As summer draws to a close, it’s easy to let the summer body go with it. All those hours, all those Instagram likes – gone in the swish of a McDonalds saver menu. It doesn’t have to be this way, though.
According to transformation specialist Dan Chapman – the man behind the ‘getting fit in your forties’ programme – a quick switch-up in the gym will keep those hard-won abs intact long after hibernation season has kicked in.
“The general idea is to opt for movements that work multiple muscle groups at once,” says Chapman. “That way, your body works harder, burns more calories in less time and still ensures a consistent fitness level.” Plus, a lack of equipment is no excuse to swerve a workout. “Stick to bodyweight moves.

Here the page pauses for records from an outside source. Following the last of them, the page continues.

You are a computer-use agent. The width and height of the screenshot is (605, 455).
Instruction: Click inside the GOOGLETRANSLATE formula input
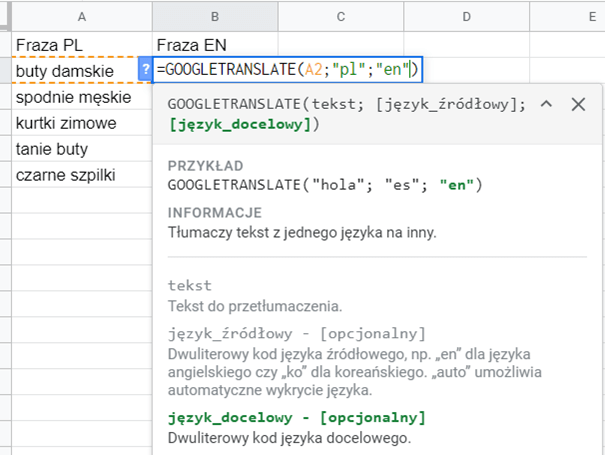[x=290, y=70]
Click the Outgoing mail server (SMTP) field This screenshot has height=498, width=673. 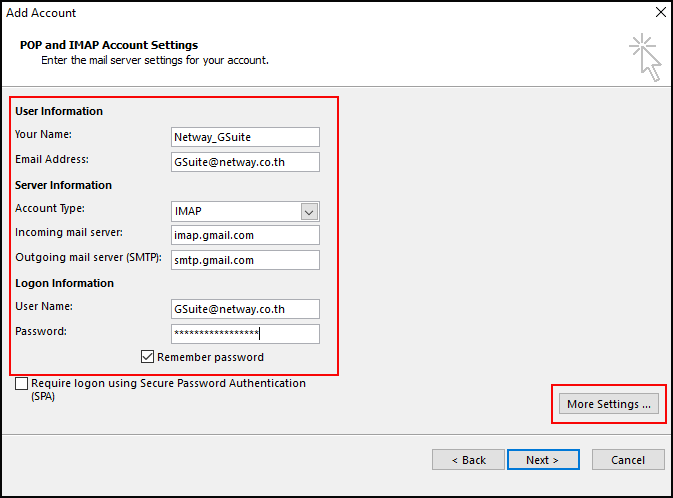tap(245, 260)
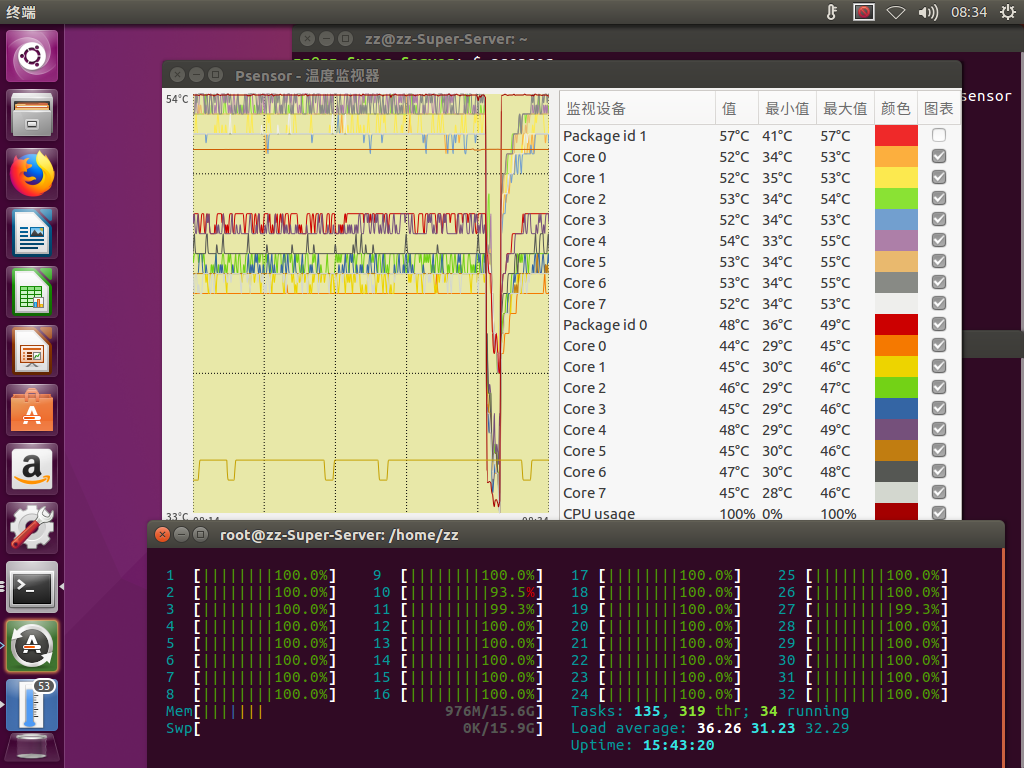1024x768 pixels.
Task: Sort by the 最大值 column header
Action: click(844, 109)
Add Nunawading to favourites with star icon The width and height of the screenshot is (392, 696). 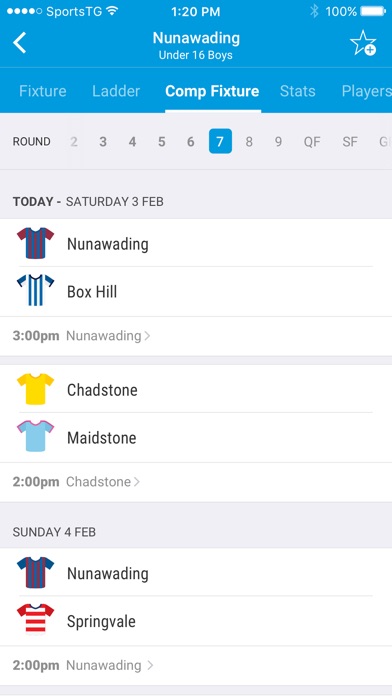point(363,43)
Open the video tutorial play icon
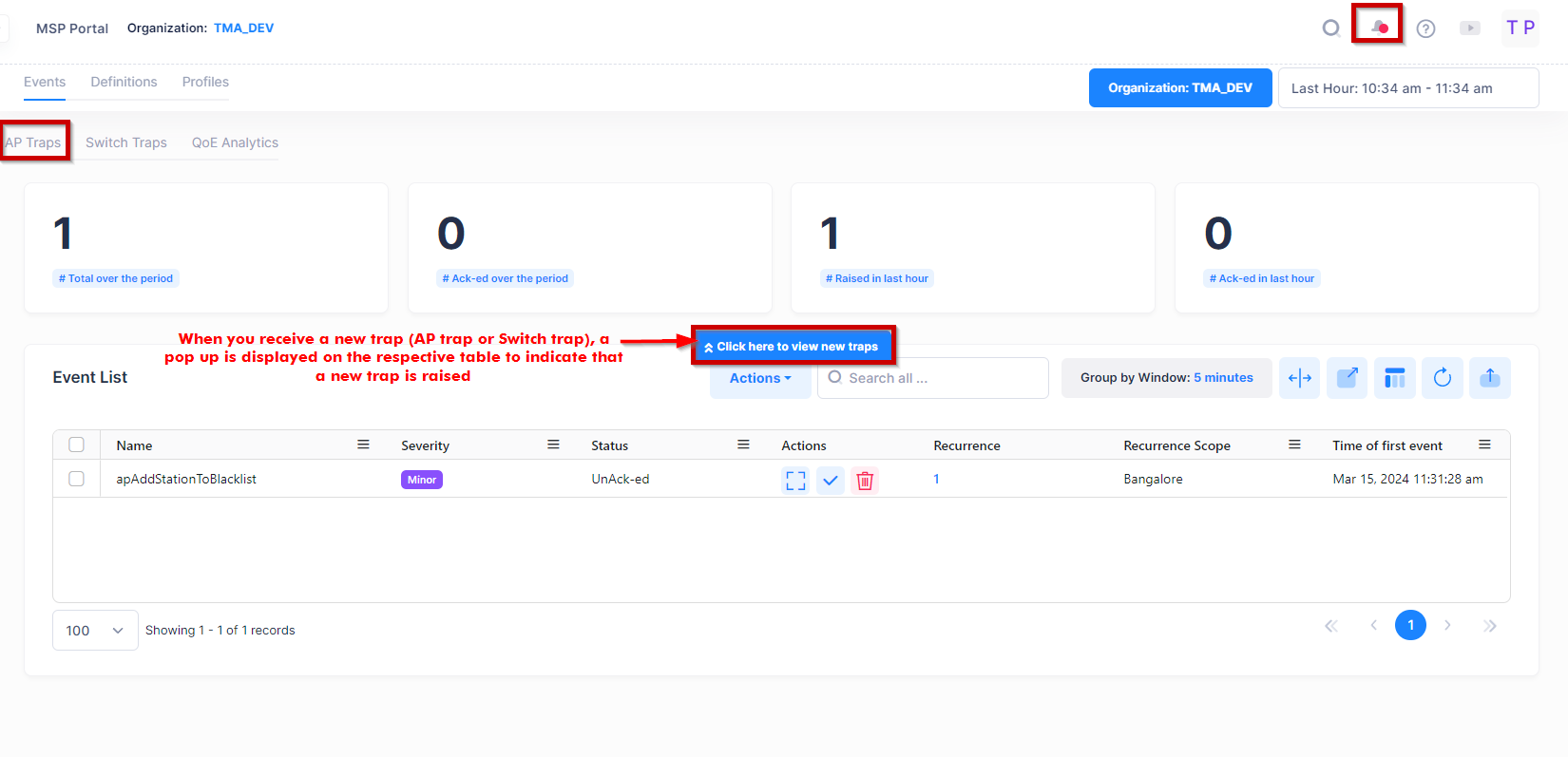Screen dimensions: 1568x757 (1469, 28)
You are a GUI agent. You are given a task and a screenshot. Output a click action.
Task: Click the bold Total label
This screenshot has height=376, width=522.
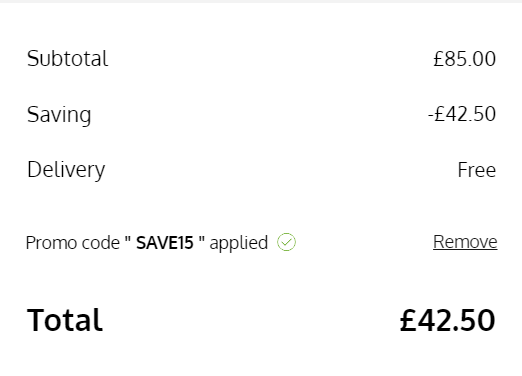[65, 320]
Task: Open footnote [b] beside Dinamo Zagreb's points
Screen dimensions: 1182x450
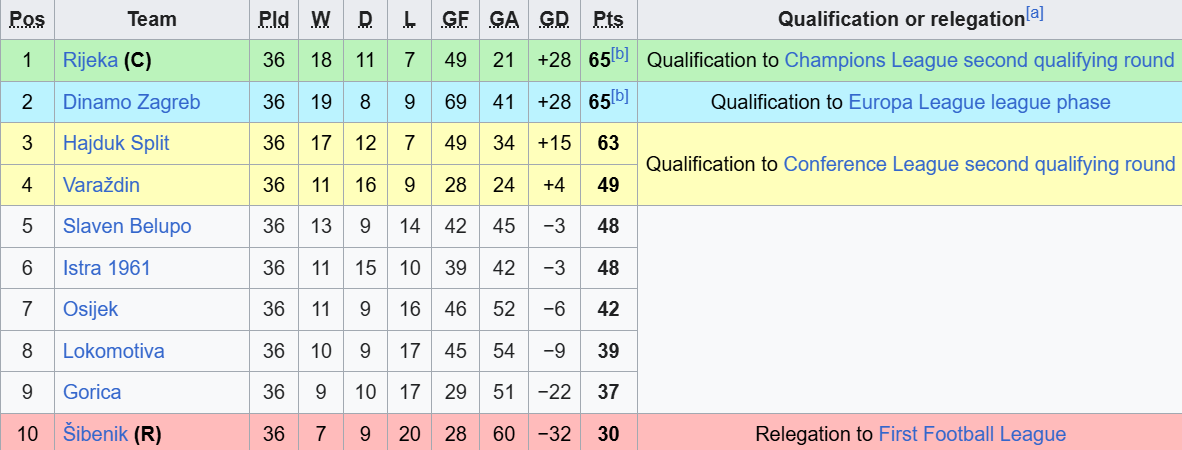Action: pos(619,96)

They’re effective, and you can do them anywhere.”
Yes, on the nutrition side you’ll have to continue dodging stodge and stay away from hearty pints of winter ale, but if you can do that, Chapman says these three moves will keep you lean, fit and strong.
Prisoner Kneeling-Get Ups
Why: “This is a killer lower body and core blast that focuses on the entire thigh and the glute area.”
How: “Start in a kneeling position with a stance just wider than your shoulders, hands placed behind your head. Make sure your core is braced tight, and plant one foot on the floor as if you’re about to get up, then immediately follow with the other leg staying in a low-wide position. Then, kneel back down again reversing the movement and repeat, but this time, alternate the legs.”

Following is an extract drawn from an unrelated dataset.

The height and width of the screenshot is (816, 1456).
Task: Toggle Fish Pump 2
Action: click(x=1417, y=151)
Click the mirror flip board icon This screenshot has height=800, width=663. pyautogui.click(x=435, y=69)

Length: “Incorporate this sequence into a circuit or leg workout for either 3 sets of 10, or 45 seconds for shorter workouts.”
Total Body Killer Combo:
Why: “It’s an awesome way to hit the entire body with a crawl out, push-ups and jump squats.”
How: “Standing upright with your feet wider than shoulder width apart, bend the knees slightly and lean forward, reaching to the floor. Now, crawl forward until you’re in a push-up position, and immediately perform one push-up and reverse crawl back to the start position. Without any rest, then explode up into a vertical jump and land in a squat. Then simply repeat.”
Length: “Try 3 sets of 10, or 45 seconds for shorter workouts.”
Why: “This takes your average push-up to the next level and fires up your arms, chest and core. As this is more explosive, you’ll get more overall benefits and burn those calories.”
How: “Start in a normal push-up position, or modified on the knees. Then, lower your chest down towards the floor until your arms are at a right angle. Immediately push up so that your hands come off the floor, getting as much height as possible. As soon as your hands touch the floor, bend the elbows going back down ready for another push-up. The hardcore gym-goers can try clapping hands in-between, too.”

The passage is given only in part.